Just installed it on the gateway and all connected APs that were using VLAN tagging and bridging communication to VLANs got bricked by the AP firmware update.

If the AP is not using VLAN tagging and wireless networks just use bridging to AP LAN then it works. If VLAN tagging is used then after the firmware update the AP never finishes booting and gets stuck while trying to get IP address from DHCP in an never ending loo (AP50). Got a confirmation from a customer where it bricked their AP30s. For AP50 and 30 it is possible to use the flash tool to get them back to working state. Unfortunately AP55c gets bricked totally as there is no flash tool for it and after it gets the 9.400 firmware update and is deployed with VLAN tagging enabled it basically dies and never finishes booting or does not even get to a point of requesting the IP address from DHCP and gets stuck rebooting over and over again.

After rolling back to 9.355 (restore from tape) and reflashing the APs using the recovery tool (when possible) wireless works fine.

Looks like some nasty bug that slipped through QA... again :(



This thread was automatically locked due to age.
Parents
  • Hello Zdenek,

    we just did some investigation regarding this regression you mentioned, and indeed there is a regression, but it is a bit different then you think it is.
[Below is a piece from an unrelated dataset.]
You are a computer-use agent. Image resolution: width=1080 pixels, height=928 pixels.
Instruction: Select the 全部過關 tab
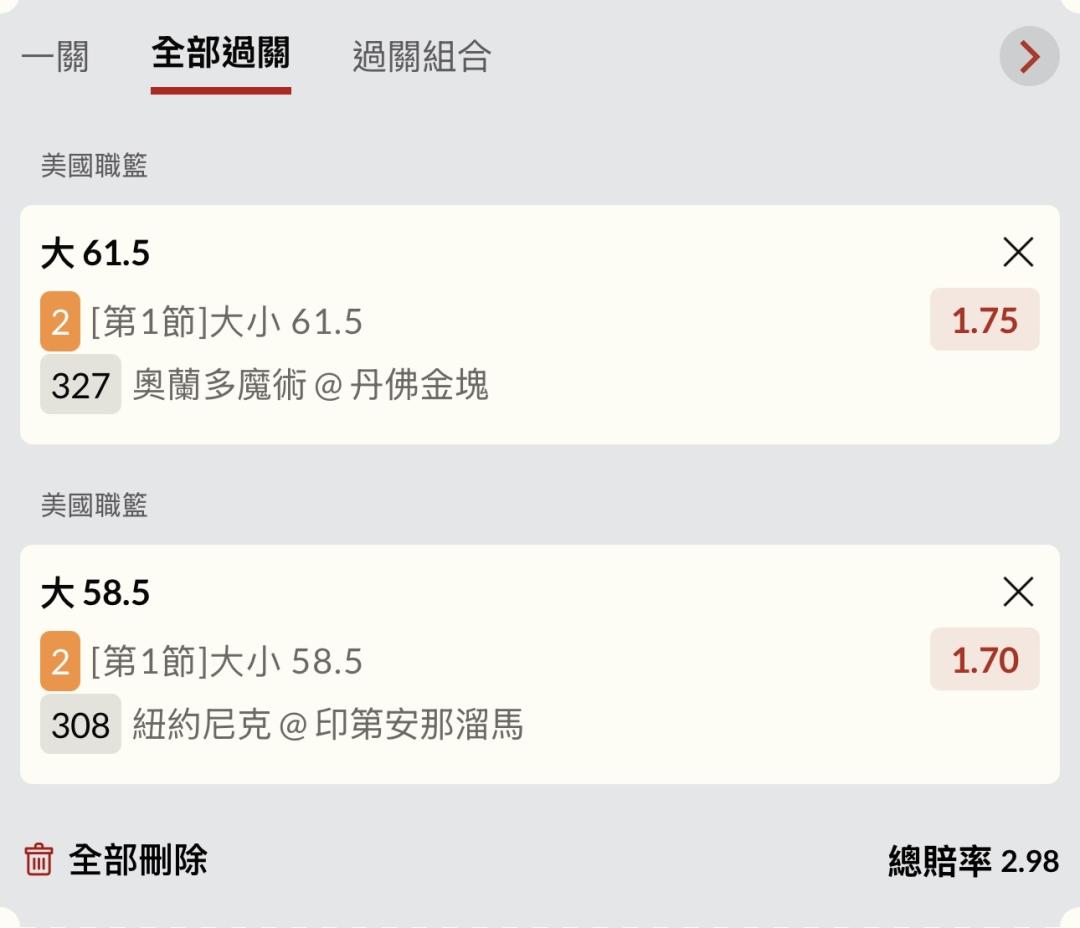click(221, 54)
First of all the AP is probably not bricked (even if it looks like). What is broken is the fallback mechanism, which is probably used in your setup as default due to the connecting VLAN being untagged (coming later to it). When you configure your AP with the VLAN tagging it tries to connect the UTM over the specified VLAN, if it can not do so it will after some time fallback to a default LAN behaviour this means it contacts the UTM without using a VLAN tag. And this fallback is currently broken in the 9.400.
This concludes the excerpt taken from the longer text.